Echo the lines of the records word for word, beginning with the line that contains "The image size" and ending with the line that contains "pyautogui.click(x=91, y=767)", both included, and nothing else.

SOURCE MATERIAL:
^^^^
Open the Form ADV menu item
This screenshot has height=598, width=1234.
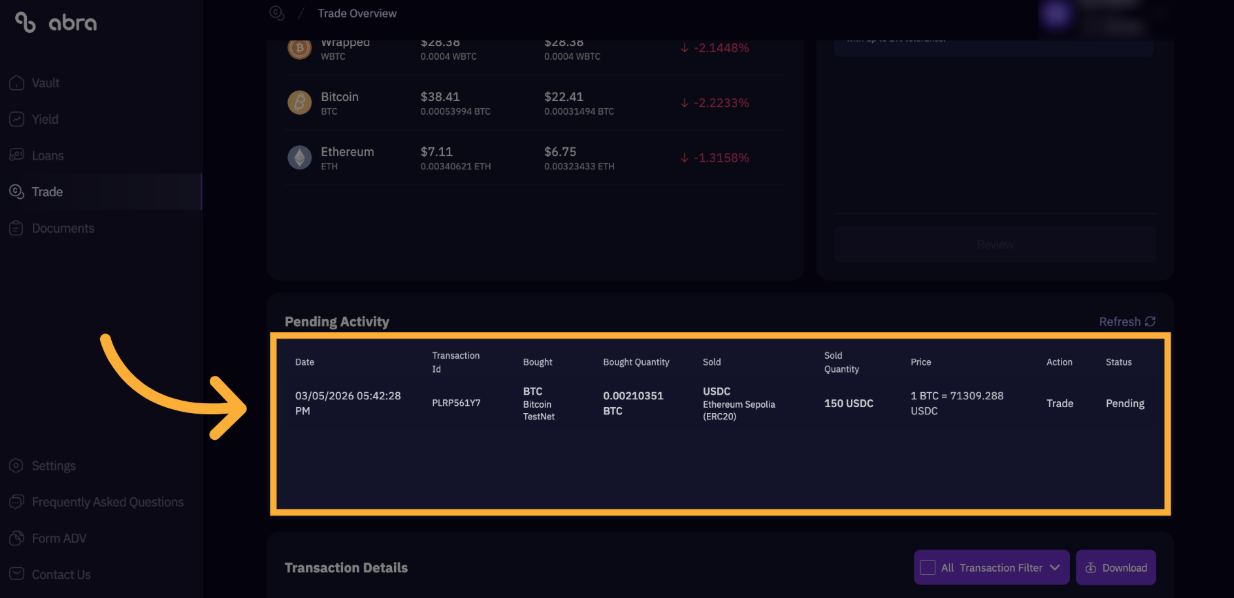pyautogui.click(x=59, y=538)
^^^^
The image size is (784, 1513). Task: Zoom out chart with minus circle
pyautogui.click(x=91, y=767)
^^^^
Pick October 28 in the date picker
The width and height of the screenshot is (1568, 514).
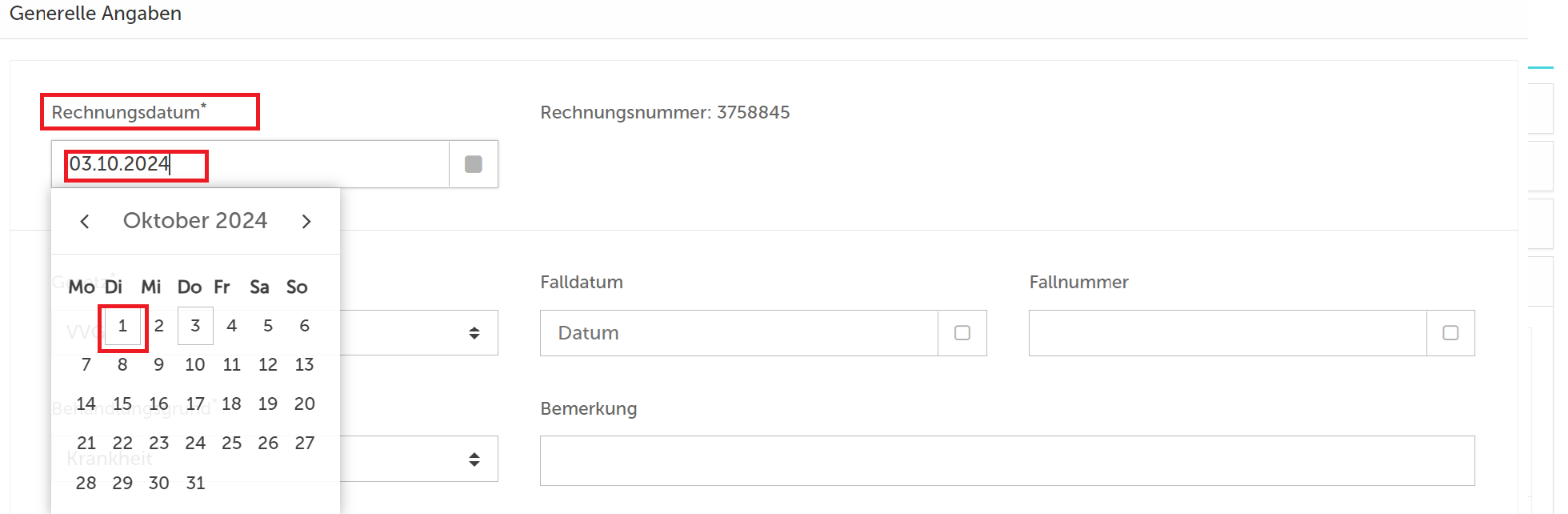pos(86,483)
^^^^
RESPONSE FOR THIS EXERCISE:
The image size is (784, 1513). Task: Zoom out chart with minus circle
pyautogui.click(x=91, y=767)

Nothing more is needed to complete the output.